- [Work instruction]
In the data, find each line where the word "computer" appears and list that line.

- [Information]

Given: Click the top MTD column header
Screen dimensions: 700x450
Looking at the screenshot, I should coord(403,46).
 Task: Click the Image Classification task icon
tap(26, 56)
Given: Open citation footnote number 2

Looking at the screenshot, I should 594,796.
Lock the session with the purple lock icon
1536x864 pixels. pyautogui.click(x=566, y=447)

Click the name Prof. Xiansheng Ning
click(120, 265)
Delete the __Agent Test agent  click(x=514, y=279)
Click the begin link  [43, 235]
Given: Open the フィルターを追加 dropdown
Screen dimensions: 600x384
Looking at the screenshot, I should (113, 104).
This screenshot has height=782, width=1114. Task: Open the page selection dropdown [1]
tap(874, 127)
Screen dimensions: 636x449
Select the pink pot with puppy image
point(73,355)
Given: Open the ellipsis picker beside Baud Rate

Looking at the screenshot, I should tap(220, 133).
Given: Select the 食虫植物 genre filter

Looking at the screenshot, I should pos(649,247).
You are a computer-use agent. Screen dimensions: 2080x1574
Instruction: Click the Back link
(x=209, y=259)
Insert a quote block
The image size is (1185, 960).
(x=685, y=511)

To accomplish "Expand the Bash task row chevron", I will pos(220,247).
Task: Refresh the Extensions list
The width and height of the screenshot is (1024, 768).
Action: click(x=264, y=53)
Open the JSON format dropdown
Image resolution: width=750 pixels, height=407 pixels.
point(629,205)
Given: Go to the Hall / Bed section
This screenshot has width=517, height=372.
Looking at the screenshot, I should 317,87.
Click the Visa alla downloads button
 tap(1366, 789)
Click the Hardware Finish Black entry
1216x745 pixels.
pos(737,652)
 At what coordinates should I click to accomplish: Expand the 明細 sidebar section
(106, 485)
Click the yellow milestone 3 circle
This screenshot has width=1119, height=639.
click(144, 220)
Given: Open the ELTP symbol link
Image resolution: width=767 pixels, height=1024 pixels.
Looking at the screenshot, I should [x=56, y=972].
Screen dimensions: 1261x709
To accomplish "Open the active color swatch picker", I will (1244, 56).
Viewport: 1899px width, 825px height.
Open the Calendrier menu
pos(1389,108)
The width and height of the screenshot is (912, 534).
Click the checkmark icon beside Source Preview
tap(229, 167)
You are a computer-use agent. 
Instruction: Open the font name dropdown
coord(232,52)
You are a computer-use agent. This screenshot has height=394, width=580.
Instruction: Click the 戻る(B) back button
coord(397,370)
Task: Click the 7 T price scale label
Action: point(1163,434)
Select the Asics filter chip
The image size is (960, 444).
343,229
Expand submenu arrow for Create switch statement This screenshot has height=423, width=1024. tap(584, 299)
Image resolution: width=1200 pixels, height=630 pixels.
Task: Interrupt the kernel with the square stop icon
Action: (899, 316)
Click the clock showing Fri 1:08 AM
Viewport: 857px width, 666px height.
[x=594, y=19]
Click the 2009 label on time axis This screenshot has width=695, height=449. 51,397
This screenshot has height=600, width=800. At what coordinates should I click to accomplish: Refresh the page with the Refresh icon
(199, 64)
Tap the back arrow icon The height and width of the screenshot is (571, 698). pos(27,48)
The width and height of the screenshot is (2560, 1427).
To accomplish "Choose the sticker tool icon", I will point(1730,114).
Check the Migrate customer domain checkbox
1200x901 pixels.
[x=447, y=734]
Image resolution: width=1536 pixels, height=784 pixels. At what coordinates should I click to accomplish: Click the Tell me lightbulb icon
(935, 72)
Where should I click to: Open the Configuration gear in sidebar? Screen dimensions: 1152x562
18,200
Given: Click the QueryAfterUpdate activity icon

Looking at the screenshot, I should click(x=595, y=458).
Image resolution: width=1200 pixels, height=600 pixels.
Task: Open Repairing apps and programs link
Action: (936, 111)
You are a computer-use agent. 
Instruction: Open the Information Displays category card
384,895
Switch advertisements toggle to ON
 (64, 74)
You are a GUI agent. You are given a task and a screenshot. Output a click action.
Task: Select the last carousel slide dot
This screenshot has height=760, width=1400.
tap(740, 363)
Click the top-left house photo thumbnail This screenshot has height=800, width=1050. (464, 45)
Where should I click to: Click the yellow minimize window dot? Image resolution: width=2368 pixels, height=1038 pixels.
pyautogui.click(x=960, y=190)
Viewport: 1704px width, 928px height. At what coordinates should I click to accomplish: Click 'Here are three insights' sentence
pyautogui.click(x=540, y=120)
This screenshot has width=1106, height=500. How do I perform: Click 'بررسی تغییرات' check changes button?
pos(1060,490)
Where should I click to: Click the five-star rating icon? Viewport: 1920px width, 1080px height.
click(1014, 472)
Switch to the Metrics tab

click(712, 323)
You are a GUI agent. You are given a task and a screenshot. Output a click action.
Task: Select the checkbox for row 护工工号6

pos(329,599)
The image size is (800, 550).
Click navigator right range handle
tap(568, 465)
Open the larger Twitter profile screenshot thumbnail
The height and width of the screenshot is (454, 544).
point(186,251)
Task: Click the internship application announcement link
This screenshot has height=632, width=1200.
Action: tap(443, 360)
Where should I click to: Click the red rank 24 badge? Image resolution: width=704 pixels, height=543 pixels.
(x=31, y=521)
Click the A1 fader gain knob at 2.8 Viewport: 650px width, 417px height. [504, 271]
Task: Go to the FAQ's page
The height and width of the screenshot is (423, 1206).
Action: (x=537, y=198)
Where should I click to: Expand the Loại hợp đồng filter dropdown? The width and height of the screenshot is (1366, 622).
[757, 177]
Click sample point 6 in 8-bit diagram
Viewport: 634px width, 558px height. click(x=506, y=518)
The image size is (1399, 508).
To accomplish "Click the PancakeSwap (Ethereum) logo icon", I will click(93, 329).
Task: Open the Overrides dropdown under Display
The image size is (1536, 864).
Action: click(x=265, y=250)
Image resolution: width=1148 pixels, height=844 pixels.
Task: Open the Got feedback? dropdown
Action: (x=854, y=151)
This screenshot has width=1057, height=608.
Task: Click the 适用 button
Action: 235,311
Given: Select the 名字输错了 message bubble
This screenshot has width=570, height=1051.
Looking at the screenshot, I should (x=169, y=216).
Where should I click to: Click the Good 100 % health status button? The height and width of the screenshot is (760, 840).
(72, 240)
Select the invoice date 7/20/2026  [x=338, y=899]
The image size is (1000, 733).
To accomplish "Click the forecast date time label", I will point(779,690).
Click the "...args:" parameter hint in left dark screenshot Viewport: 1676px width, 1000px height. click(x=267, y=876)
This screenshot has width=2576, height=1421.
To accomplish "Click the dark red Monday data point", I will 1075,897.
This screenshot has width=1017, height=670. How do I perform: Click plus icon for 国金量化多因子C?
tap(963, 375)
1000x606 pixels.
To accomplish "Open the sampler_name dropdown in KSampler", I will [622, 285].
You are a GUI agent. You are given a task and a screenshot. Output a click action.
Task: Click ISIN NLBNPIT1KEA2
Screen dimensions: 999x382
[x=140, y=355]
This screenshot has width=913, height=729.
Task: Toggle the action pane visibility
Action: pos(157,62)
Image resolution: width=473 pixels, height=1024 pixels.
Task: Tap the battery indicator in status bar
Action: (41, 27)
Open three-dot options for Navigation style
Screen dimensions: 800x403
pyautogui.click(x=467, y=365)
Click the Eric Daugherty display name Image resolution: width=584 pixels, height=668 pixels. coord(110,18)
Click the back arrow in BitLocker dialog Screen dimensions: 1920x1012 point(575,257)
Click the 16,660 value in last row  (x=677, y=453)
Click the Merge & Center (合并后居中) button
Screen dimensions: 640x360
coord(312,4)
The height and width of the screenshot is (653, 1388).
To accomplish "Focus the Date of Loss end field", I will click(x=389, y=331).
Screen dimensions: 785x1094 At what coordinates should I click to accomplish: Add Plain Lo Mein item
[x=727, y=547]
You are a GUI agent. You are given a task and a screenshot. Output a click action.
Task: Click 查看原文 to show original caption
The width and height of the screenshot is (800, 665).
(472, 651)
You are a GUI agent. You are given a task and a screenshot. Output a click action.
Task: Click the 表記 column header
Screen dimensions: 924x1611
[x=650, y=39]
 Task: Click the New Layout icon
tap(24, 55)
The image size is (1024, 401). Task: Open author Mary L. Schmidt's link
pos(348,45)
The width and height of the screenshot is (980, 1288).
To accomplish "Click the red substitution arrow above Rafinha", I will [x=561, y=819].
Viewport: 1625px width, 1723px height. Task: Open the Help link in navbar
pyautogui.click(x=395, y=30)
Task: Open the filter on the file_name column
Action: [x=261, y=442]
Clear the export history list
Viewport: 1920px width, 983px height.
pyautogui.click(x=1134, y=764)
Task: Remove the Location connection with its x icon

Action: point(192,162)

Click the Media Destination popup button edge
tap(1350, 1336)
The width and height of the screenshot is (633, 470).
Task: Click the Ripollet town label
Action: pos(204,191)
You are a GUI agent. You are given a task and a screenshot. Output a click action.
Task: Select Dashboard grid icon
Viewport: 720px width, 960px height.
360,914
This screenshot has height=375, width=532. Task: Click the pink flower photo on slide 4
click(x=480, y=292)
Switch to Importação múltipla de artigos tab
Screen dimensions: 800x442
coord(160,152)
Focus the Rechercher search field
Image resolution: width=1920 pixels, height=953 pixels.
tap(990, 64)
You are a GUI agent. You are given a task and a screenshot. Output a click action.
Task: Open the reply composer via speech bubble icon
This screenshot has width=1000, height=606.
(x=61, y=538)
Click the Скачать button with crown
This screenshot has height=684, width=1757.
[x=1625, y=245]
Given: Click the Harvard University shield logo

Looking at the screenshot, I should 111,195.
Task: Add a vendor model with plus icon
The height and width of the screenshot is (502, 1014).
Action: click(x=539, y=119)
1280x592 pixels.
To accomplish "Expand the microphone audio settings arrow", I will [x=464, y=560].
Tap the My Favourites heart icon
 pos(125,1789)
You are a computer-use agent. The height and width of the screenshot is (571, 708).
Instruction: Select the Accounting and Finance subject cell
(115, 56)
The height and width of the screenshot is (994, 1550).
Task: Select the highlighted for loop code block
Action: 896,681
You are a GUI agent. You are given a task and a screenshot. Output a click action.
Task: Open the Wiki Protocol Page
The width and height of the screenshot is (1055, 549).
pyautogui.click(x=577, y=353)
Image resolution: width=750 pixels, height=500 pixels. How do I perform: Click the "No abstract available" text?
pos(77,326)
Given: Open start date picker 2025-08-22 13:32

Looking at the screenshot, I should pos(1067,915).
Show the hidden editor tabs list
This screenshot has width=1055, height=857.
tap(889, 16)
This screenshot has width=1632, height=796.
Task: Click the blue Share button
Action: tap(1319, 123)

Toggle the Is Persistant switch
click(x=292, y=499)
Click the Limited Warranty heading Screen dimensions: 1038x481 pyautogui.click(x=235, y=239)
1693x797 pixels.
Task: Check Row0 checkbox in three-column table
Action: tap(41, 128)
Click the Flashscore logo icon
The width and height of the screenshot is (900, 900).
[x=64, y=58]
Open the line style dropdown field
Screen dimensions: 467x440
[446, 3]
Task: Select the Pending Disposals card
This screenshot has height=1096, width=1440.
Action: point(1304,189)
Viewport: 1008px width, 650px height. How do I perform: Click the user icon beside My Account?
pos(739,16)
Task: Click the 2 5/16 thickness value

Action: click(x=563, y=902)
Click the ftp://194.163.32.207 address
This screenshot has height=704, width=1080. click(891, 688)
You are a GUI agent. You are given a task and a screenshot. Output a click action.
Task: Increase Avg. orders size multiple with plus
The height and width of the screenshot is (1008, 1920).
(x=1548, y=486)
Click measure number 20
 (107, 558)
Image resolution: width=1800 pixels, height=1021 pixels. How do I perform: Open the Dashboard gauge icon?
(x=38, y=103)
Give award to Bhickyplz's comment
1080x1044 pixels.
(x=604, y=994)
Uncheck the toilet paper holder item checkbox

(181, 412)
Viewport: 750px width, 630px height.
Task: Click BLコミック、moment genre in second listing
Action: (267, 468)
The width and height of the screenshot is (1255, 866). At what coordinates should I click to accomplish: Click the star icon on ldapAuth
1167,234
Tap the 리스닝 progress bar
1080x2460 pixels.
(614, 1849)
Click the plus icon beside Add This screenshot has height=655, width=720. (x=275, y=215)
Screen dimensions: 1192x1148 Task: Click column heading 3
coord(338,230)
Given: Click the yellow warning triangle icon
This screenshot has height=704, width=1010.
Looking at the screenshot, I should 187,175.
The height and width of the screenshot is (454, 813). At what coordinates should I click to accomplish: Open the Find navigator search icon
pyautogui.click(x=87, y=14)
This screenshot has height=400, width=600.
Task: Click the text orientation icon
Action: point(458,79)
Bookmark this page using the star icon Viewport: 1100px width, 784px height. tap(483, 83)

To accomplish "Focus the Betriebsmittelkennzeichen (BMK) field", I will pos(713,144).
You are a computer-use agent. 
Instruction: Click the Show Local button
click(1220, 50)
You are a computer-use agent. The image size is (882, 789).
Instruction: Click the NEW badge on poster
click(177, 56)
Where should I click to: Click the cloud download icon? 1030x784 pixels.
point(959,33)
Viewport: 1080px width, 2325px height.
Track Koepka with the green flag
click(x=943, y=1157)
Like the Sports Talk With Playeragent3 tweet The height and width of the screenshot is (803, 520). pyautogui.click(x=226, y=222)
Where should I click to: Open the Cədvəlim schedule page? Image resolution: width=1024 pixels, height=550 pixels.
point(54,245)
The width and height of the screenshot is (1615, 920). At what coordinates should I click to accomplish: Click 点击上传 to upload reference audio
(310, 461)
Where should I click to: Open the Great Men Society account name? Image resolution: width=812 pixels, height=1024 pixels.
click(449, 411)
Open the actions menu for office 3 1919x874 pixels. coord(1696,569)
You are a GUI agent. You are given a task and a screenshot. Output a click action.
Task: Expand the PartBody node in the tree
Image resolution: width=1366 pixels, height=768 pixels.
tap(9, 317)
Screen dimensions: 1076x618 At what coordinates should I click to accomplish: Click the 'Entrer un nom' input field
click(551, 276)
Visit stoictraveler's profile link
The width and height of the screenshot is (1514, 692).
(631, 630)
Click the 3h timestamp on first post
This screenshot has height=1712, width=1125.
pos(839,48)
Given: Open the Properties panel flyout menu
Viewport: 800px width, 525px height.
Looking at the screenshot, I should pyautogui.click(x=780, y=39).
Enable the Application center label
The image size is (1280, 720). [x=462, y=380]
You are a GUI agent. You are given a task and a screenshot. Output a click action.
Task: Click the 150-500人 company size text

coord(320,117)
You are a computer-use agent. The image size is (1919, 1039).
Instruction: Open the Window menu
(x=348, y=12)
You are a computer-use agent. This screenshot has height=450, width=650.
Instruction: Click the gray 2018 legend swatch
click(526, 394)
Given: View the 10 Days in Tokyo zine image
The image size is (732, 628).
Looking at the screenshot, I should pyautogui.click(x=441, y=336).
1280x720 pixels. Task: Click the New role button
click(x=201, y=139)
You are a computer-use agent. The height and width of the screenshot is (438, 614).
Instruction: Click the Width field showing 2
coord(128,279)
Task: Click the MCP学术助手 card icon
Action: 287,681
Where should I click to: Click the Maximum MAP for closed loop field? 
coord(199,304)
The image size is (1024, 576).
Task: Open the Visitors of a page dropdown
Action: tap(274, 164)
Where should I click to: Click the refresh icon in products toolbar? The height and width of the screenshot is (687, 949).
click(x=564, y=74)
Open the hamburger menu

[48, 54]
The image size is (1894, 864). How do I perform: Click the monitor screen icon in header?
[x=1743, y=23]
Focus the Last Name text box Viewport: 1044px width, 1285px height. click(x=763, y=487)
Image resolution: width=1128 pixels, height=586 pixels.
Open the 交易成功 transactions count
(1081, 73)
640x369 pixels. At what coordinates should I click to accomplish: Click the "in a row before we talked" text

- [Reply to the task]
You are a computer-use agent. Screen dimensions: 2080x1574
You are a computer-use agent. 
You are a computer-use agent. This screenshot has height=394, width=580.
You are a computer-use agent. 
You are a computer-use agent. The height and width of the screenshot is (571, 708).
You are a computer-use agent. 
You are a computer-use agent. The image size is (882, 789).
You are a computer-use agent. The image size is (1919, 1039).
You are a computer-use agent. This screenshot has height=450, width=650.
You are a computer-use agent. The height and width of the screenshot is (438, 614).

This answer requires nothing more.